* **What to work on**
Answer these questions from the dairy farming excerpt below.
(a) What share of the farm described at the start has good clover establishment?
(b) By how much did Paul Edwards's research find that milking 10 times in seven days for a full season reduces annual milk solids yield?
(c) At what time do Matt Gunningham's employees start work?

* **Document excerpt**

━━━

The farm grows 13.5t DM/ha with 209kg N/ha spread last year. A staggering 100% of the farm is at optimum levels for pH, phosphorus and potash and 40% of the farm has good clover establishment.

When asked why he doesn’t take on an outfarm to grow silage or rear heifers, he said he doesn’t want to be drawing silage or slurry or having to hitch on the cow box to move animals.

“I don’t want the extra work and headspace associated with a higher stocking rate for a marginal return,” Mike said.

Speaking at the Positive Farmers Conference in Cork were dairy farmers Mike Bermingham, Fermoy and Barry Bateman, Bandon. \ Donal O' Leary

Paul Edwards researcher

  • New Zealand-based researcher Paul Edwards went through the options for farmers thinking of reducing milking frequency.
  • Practices such as milking three times in two days or 10 times in seven days are now common in New Zealand for all or part of the season.

    His research has shown that milking 10 times in seven days for full season will reduce the number of milkings by 29% and reduce annual milk solids yield by 7%.

    This involves milking at, for example, 5am and 3pm one day and 10am the following day.

    Matt Gunningham farmer

  • Tasmanian farmer Matt Gunningham put his farms on once-a-day milking for the full season in order to become a more attractive employer in Tasmania, where labour is very scarce.
  • His employees start work at 6am whereas other farms in the area start at 3am.

━━━

* **Records supplied**
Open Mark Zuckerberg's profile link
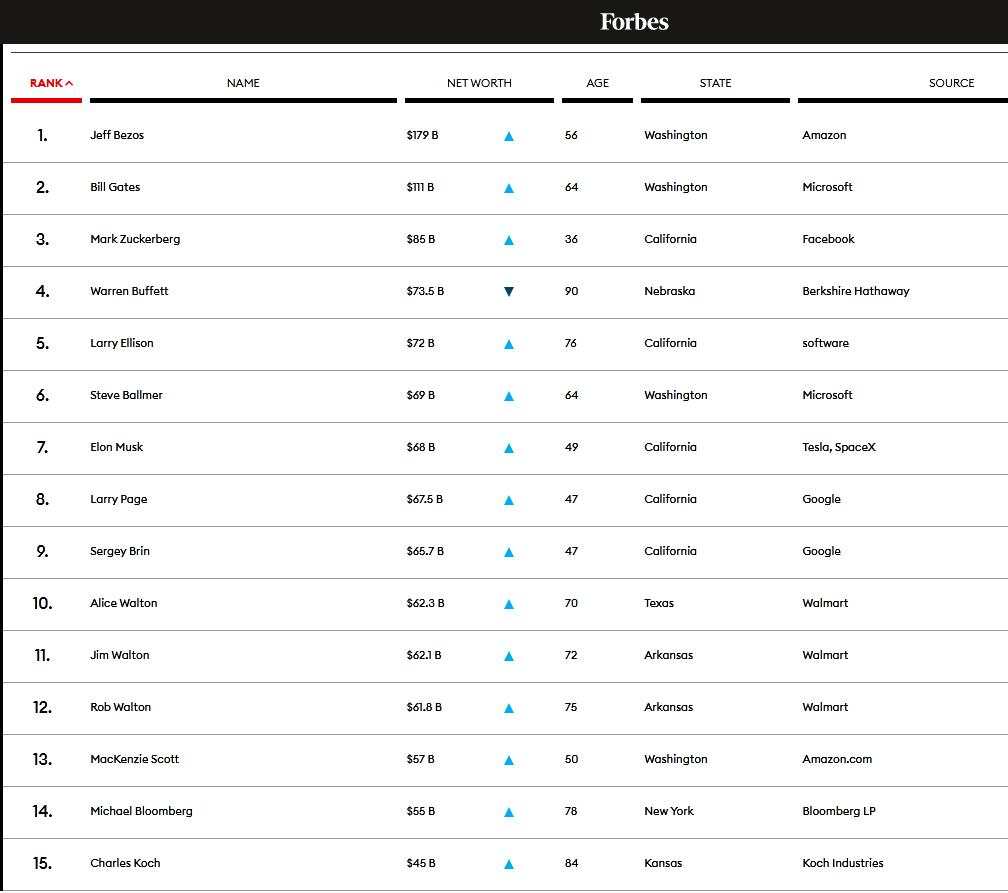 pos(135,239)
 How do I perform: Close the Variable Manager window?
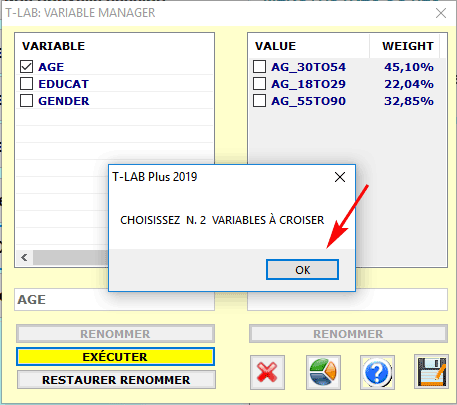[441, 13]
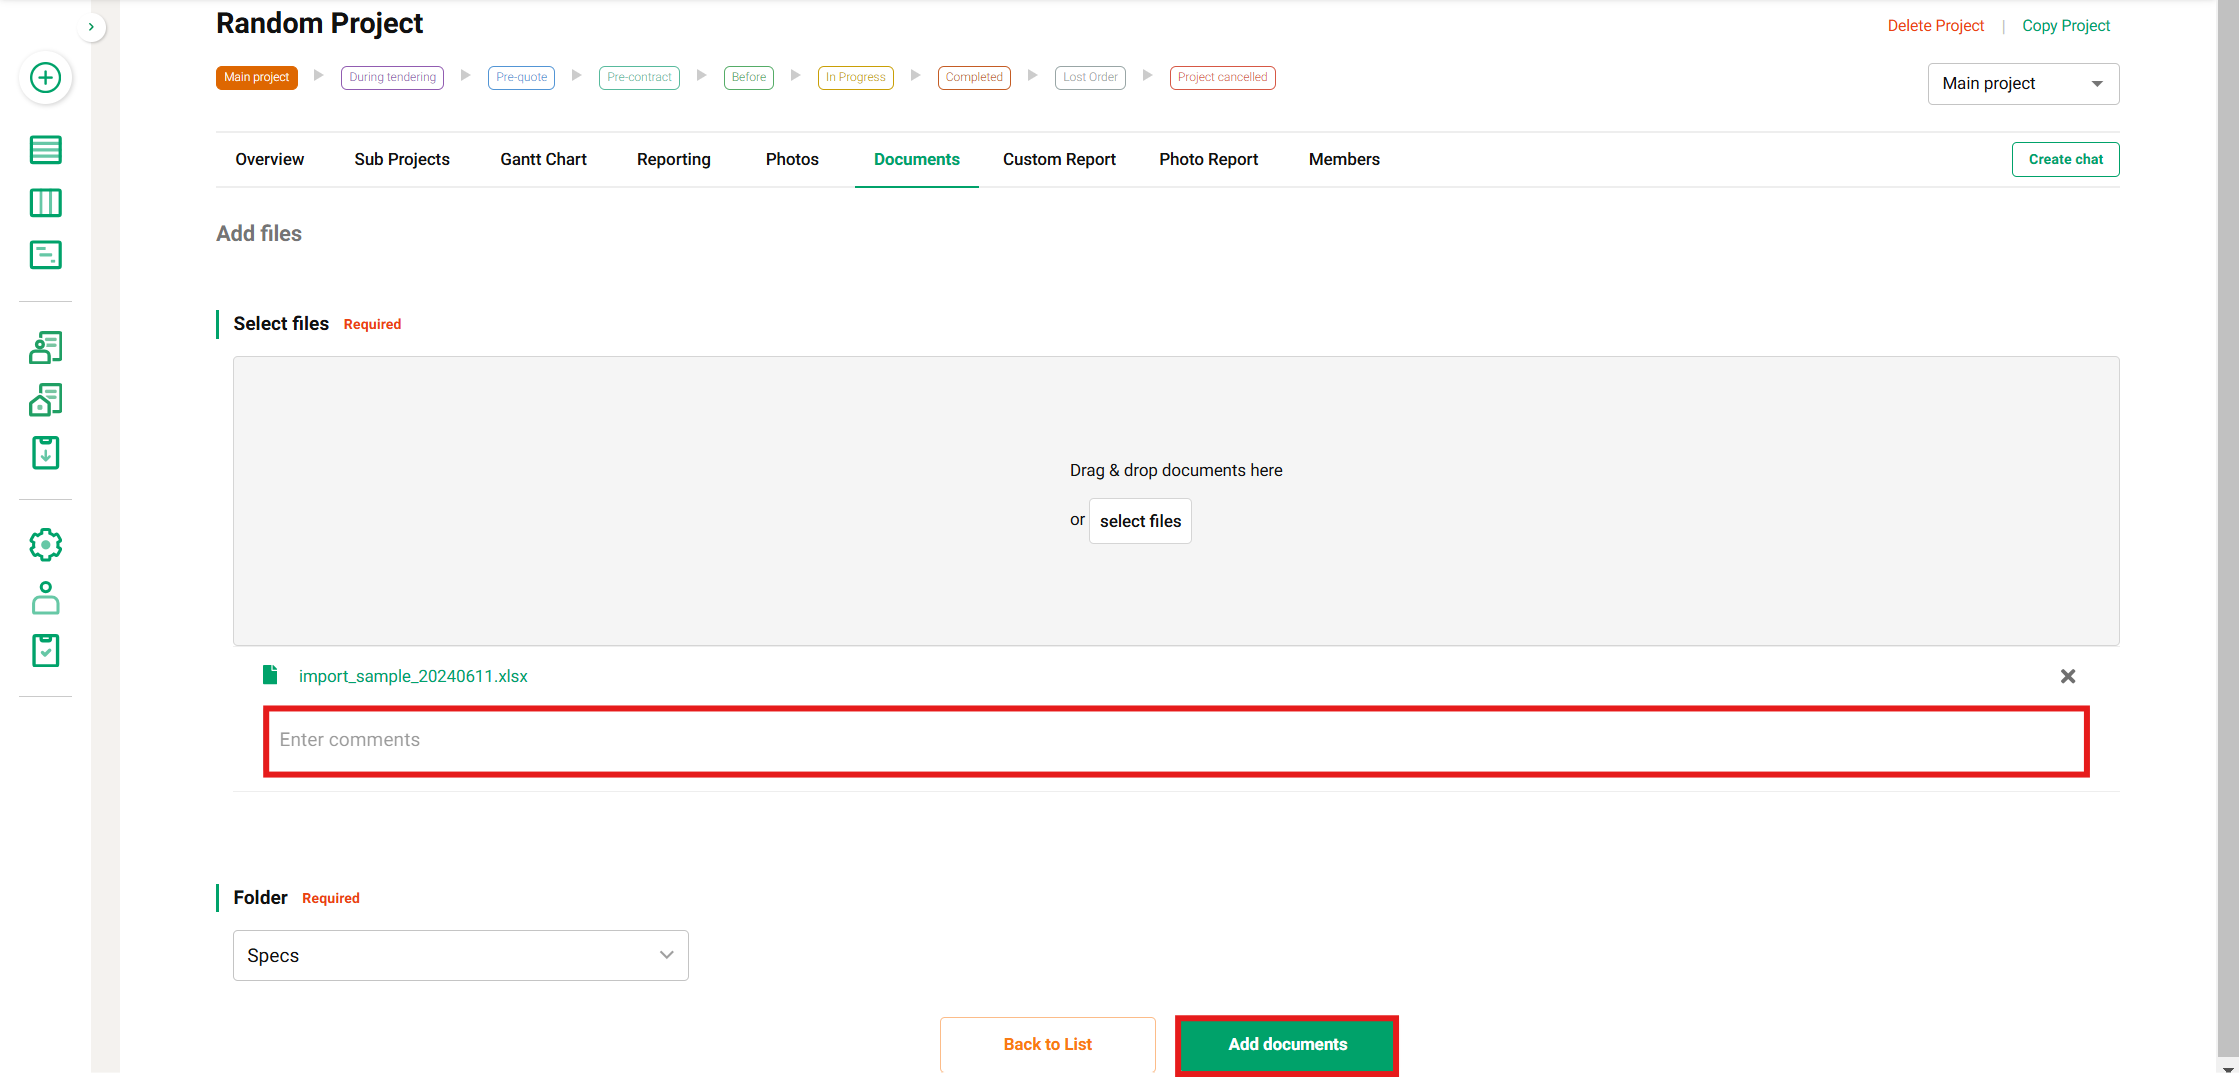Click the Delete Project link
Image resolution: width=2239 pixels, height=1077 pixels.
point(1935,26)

━━━

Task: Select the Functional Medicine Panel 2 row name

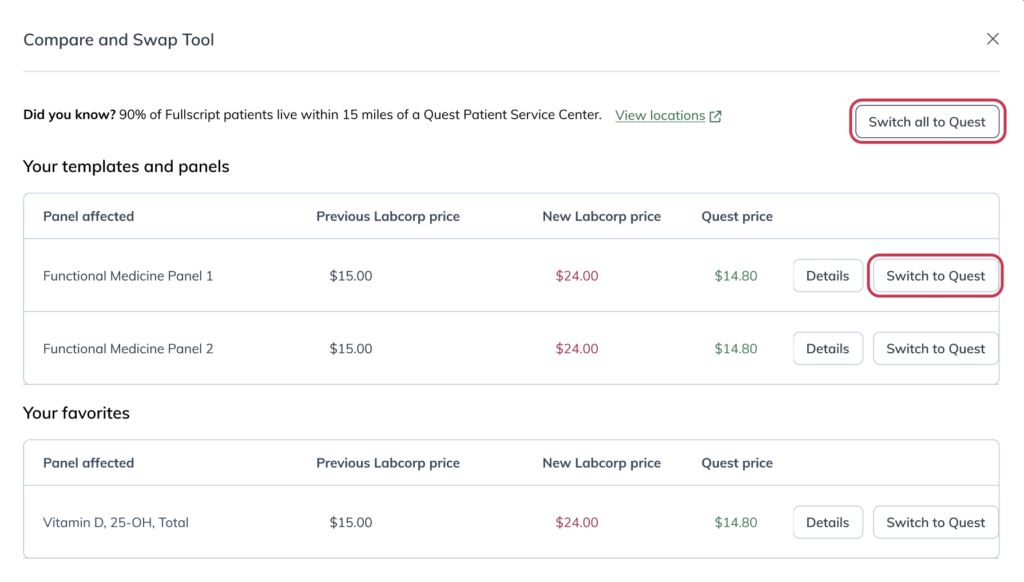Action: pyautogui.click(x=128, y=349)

━━━

* **Reply**
(a) 40%
(b) 7%
(c) 6am